-- BEGIN SUPPLIED MATERIAL --
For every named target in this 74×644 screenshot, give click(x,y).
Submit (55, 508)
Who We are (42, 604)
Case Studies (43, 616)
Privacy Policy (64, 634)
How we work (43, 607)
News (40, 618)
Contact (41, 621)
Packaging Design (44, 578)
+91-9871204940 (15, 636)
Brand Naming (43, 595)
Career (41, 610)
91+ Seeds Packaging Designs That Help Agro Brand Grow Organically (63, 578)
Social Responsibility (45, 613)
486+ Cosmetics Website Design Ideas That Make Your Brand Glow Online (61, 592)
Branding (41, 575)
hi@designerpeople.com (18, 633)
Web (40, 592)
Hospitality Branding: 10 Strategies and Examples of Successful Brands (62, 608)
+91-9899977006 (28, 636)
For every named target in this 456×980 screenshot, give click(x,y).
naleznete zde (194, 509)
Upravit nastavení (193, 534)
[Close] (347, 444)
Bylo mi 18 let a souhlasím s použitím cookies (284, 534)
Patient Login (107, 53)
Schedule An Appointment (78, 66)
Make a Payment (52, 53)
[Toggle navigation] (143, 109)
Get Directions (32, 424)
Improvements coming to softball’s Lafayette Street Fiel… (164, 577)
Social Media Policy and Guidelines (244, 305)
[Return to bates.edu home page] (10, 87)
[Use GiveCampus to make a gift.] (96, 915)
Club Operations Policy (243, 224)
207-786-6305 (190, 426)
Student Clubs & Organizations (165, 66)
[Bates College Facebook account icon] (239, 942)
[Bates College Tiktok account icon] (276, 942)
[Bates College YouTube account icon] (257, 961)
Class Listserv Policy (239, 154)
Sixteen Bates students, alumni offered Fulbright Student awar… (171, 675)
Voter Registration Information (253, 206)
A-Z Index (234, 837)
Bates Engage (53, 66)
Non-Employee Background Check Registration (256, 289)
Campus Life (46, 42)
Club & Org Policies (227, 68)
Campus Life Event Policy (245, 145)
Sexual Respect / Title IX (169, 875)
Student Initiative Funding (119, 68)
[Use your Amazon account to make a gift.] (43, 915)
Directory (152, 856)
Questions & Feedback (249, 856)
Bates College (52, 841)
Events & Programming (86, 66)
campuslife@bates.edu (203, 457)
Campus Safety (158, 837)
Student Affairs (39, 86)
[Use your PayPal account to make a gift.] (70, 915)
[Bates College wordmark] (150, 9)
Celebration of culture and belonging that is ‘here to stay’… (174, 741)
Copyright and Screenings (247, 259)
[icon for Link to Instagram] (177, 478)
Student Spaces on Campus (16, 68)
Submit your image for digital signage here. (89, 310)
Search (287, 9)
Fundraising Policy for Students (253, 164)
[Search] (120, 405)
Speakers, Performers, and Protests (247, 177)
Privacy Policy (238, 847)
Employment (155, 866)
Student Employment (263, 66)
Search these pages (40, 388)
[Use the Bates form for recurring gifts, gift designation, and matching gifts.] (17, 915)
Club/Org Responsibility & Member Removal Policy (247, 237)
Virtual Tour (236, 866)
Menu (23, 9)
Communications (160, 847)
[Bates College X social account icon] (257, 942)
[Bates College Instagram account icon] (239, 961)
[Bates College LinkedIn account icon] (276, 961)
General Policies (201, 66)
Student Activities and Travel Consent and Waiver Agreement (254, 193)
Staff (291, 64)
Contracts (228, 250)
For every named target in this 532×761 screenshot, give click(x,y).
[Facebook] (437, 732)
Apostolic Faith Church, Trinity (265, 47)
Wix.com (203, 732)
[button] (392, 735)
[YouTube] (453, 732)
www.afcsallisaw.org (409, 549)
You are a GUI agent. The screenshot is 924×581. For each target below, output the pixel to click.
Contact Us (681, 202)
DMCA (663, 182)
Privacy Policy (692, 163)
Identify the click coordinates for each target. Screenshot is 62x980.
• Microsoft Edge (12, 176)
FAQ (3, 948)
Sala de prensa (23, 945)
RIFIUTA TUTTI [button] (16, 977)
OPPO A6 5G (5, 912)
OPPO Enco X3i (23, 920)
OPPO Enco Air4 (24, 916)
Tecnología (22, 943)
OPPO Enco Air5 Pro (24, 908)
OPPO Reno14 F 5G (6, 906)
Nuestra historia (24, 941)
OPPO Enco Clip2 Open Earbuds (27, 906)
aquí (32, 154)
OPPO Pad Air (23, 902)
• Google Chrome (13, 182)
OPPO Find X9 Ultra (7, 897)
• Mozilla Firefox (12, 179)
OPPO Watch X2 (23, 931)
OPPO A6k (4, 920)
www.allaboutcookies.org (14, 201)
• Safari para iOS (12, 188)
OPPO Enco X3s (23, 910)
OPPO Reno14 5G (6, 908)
-- END SUPPLIED MATERIAL --
DESCRIPTION OF THE TASK: Can you return all of the records above, each line unchanged and in the same order?

COMPLETE OUTPUT:
For every named target in this 74×644 screenshot, give click(x,y).
Submit (55, 508)
Who We are (42, 604)
Case Studies (43, 616)
Privacy Policy (64, 634)
How we work (43, 607)
News (40, 618)
Contact (41, 621)
Packaging Design (44, 578)
+91-9871204940 (15, 636)
Brand Naming (43, 595)
Career (41, 610)
91+ Seeds Packaging Designs That Help Agro Brand Grow Organically (63, 578)
Social Responsibility (45, 613)
486+ Cosmetics Website Design Ideas That Make Your Brand Glow Online (61, 592)
Branding (41, 575)
hi@designerpeople.com (18, 633)
Web (40, 592)
Hospitality Branding: 10 Strategies and Examples of Successful Brands (62, 608)
+91-9899977006 (28, 636)
For every named target in this 456×980 screenshot, give click(x,y).
naleznete zde (194, 509)
Upravit nastavení (193, 534)
[Close] (347, 444)
Bylo mi 18 let a souhlasím s použitím cookies (284, 534)
Patient Login (107, 53)
Schedule An Appointment (78, 66)
Make a Payment (52, 53)
[Toggle navigation] (143, 109)
Get Directions (32, 424)
Improvements coming to softball’s Lafayette Street Fiel… (164, 577)
Social Media Policy and Guidelines (244, 305)
[Return to bates.edu home page] (10, 87)
[Use GiveCampus to make a gift.] (96, 915)
Club Operations Policy (243, 224)
207-786-6305 (190, 426)
Student Clubs & Organizations (165, 66)
[Bates College Facebook account icon] (239, 942)
[Bates College Tiktok account icon] (276, 942)
[Bates College YouTube account icon] (257, 961)
Class Listserv Policy (239, 154)
Sixteen Bates students, alumni offered Fulbright Student awar… (171, 675)
Voter Registration Information (253, 206)
A-Z Index (234, 837)
Bates Engage (53, 66)
Non-Employee Background Check Registration (256, 289)
Campus Life (46, 42)
Club & Org Policies (227, 68)
Campus Life Event Policy (245, 145)
Sexual Respect / Title IX (169, 875)
Student Initiative Funding (119, 68)
[Use your Amazon account to make a gift.] (43, 915)
Directory (152, 856)
Questions & Feedback (249, 856)
Bates College (52, 841)
Events & Programming (86, 66)
campuslife@bates.edu (203, 457)
Campus Safety (158, 837)
Student Affairs (39, 86)
[Use your PayPal account to make a gift.] (70, 915)
[Bates College wordmark] (150, 9)
Celebration of culture and belonging that is ‘here to stay’… (174, 741)
Copyright and Screenings (247, 259)
[icon for Link to Instagram] (177, 478)
Student Spaces on Campus (16, 68)
Submit your image for digital signage here. (89, 310)
Search (287, 9)
Fundraising Policy for Students (253, 164)
[Search] (120, 405)
Speakers, Performers, and Protests (247, 177)
Privacy Policy (238, 847)
Employment (155, 866)
Student Employment (263, 66)
Search these pages (40, 388)
[Use the Bates form for recurring gifts, gift designation, and matching gifts.] (17, 915)
Club/Org Responsibility & Member Removal Policy (247, 237)
Virtual Tour (236, 866)
Menu (23, 9)
Communications (160, 847)
[Bates College X social account icon] (257, 942)
[Bates College Instagram account icon] (239, 961)
[Bates College LinkedIn account icon] (276, 961)
General Policies (201, 66)
Student Activities and Travel Consent and Waiver Agreement (254, 193)
Staff (291, 64)
Contracts (228, 250)
For every named target in this 532×761 screenshot, give click(x,y).
[Facebook] (437, 732)
Apostolic Faith Church, Trinity (265, 47)
Wix.com (203, 732)
[button] (392, 735)
[YouTube] (453, 732)
www.afcsallisaw.org (409, 549)
You are a GUI agent. The screenshot is 924×581. For each target below, output the pixel to click.
Contact Us (681, 202)
DMCA (663, 182)
Privacy Policy (692, 163)
Identify the click coordinates for each target. Screenshot is 62x980.
• Microsoft Edge (12, 176)
FAQ (3, 948)
Sala de prensa (23, 945)
RIFIUTA TUTTI [button] (16, 977)
OPPO A6 5G (5, 912)
OPPO Enco X3i (23, 920)
OPPO Enco Air4 (24, 916)
Tecnología (22, 943)
OPPO Enco Air5 Pro (24, 908)
OPPO Reno14 F 5G (6, 906)
Nuestra historia (24, 941)
OPPO Enco Clip2 Open Earbuds (27, 906)
aquí (32, 154)
OPPO Pad Air (23, 902)
• Google Chrome (13, 182)
OPPO Find X9 Ultra (7, 897)
• Mozilla Firefox (12, 179)
OPPO Watch X2 (23, 931)
OPPO A6k (4, 920)
www.allaboutcookies.org (14, 201)
• Safari para iOS (12, 188)
OPPO Enco X3s (23, 910)
OPPO Reno14 5G (6, 908)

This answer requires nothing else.